■ Exercise ■
Return the lines below word for word, leaving nothing out.

[begin Data for this task]

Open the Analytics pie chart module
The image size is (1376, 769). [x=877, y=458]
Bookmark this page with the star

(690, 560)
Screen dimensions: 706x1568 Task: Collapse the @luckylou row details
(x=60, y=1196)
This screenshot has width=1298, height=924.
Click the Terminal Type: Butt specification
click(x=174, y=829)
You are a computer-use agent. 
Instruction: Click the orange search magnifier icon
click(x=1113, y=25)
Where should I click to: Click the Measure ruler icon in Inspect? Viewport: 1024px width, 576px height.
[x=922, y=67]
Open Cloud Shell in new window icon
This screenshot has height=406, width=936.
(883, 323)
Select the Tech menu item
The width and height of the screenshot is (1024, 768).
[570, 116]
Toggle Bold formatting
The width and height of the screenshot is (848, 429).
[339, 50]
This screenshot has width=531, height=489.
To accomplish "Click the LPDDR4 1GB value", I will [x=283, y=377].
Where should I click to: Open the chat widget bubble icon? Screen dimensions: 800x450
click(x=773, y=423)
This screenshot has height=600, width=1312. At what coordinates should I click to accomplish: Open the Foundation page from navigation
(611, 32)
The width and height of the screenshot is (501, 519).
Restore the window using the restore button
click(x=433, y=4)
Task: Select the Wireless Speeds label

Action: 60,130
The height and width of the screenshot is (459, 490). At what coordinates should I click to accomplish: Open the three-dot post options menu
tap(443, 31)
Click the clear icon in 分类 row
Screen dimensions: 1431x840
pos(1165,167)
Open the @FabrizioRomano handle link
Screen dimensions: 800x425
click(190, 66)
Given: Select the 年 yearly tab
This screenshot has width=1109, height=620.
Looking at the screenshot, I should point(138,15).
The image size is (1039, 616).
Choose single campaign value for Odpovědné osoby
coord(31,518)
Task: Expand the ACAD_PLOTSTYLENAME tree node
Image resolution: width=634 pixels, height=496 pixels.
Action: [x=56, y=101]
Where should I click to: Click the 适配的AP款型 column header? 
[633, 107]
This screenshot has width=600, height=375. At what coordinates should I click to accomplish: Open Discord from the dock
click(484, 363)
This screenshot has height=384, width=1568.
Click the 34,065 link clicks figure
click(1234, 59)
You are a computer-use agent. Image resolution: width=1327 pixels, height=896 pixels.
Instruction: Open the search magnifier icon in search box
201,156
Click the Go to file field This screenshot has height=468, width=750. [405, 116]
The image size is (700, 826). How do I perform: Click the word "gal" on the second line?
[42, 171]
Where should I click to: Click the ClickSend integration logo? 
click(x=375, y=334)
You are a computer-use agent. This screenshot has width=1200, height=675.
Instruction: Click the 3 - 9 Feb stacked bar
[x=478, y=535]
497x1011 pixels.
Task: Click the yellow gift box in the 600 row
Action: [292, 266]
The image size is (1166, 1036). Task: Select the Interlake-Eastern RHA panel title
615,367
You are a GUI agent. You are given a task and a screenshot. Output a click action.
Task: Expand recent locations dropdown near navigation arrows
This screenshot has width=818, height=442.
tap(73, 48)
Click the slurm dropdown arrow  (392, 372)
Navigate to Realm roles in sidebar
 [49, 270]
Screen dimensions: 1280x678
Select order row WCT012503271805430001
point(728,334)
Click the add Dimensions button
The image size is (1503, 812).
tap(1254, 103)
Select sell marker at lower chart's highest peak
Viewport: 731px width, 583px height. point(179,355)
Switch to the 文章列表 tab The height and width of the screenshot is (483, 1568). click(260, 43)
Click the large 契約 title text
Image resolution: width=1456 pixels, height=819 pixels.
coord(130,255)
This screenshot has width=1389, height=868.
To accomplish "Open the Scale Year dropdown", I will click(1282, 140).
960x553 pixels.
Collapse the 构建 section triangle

[end Data for this task]

■ Full answer ■
Open the Analytics pie chart module
The image size is (1376, 769). [x=877, y=458]
Bookmark this page with the star

(690, 560)
Screen dimensions: 706x1568 Task: Collapse the @luckylou row details
(x=60, y=1196)
This screenshot has width=1298, height=924.
Click the Terminal Type: Butt specification
click(x=174, y=829)
You are a computer-use agent. 
Instruction: Click the orange search magnifier icon
click(x=1113, y=25)
Where should I click to: Click the Measure ruler icon in Inspect? Viewport: 1024px width, 576px height.
[x=922, y=67]
Open Cloud Shell in new window icon
This screenshot has height=406, width=936.
(883, 323)
Select the Tech menu item
The width and height of the screenshot is (1024, 768).
[570, 116]
Toggle Bold formatting
The width and height of the screenshot is (848, 429).
[339, 50]
This screenshot has width=531, height=489.
To accomplish "Click the LPDDR4 1GB value", I will [x=283, y=377].
Where should I click to: Open the chat widget bubble icon? Screen dimensions: 800x450
click(x=773, y=423)
This screenshot has height=600, width=1312. At what coordinates should I click to accomplish: Open the Foundation page from navigation
(611, 32)
The width and height of the screenshot is (501, 519).
Restore the window using the restore button
click(x=433, y=4)
Task: Select the Wireless Speeds label

Action: 60,130
The height and width of the screenshot is (459, 490). At what coordinates should I click to accomplish: Open the three-dot post options menu
tap(443, 31)
Click the clear icon in 分类 row
Screen dimensions: 1431x840
pos(1165,167)
Open the @FabrizioRomano handle link
Screen dimensions: 800x425
click(190, 66)
Given: Select the 年 yearly tab
This screenshot has width=1109, height=620.
Looking at the screenshot, I should point(138,15).
The image size is (1039, 616).
Choose single campaign value for Odpovědné osoby
coord(31,518)
Task: Expand the ACAD_PLOTSTYLENAME tree node
Image resolution: width=634 pixels, height=496 pixels.
Action: [x=56, y=101]
Where should I click to: Click the 适配的AP款型 column header? 
[633, 107]
This screenshot has width=600, height=375. At what coordinates should I click to accomplish: Open Discord from the dock
click(484, 363)
This screenshot has height=384, width=1568.
Click the 34,065 link clicks figure
click(1234, 59)
You are a computer-use agent. Image resolution: width=1327 pixels, height=896 pixels.
Instruction: Open the search magnifier icon in search box
201,156
Click the Go to file field This screenshot has height=468, width=750. [405, 116]
The image size is (700, 826). How do I perform: Click the word "gal" on the second line?
[42, 171]
Where should I click to: Click the ClickSend integration logo? 
click(x=375, y=334)
You are a computer-use agent. This screenshot has width=1200, height=675.
Instruction: Click the 3 - 9 Feb stacked bar
[x=478, y=535]
497x1011 pixels.
Task: Click the yellow gift box in the 600 row
Action: [292, 266]
The image size is (1166, 1036). Task: Select the Interlake-Eastern RHA panel title
615,367
You are a GUI agent. You are given a task and a screenshot. Output a click action.
Task: Expand recent locations dropdown near navigation arrows
This screenshot has width=818, height=442.
tap(73, 48)
Click the slurm dropdown arrow  (392, 372)
Navigate to Realm roles in sidebar
 [49, 270]
Screen dimensions: 1280x678
Select order row WCT012503271805430001
point(728,334)
Click the add Dimensions button
The image size is (1503, 812).
tap(1254, 103)
Select sell marker at lower chart's highest peak
Viewport: 731px width, 583px height. point(179,355)
Switch to the 文章列表 tab The height and width of the screenshot is (483, 1568). click(260, 43)
Click the large 契約 title text
Image resolution: width=1456 pixels, height=819 pixels.
coord(130,255)
This screenshot has width=1389, height=868.
To accomplish "Open the Scale Year dropdown", I will click(1282, 140).
960x553 pixels.
Collapse the 构建 section triangle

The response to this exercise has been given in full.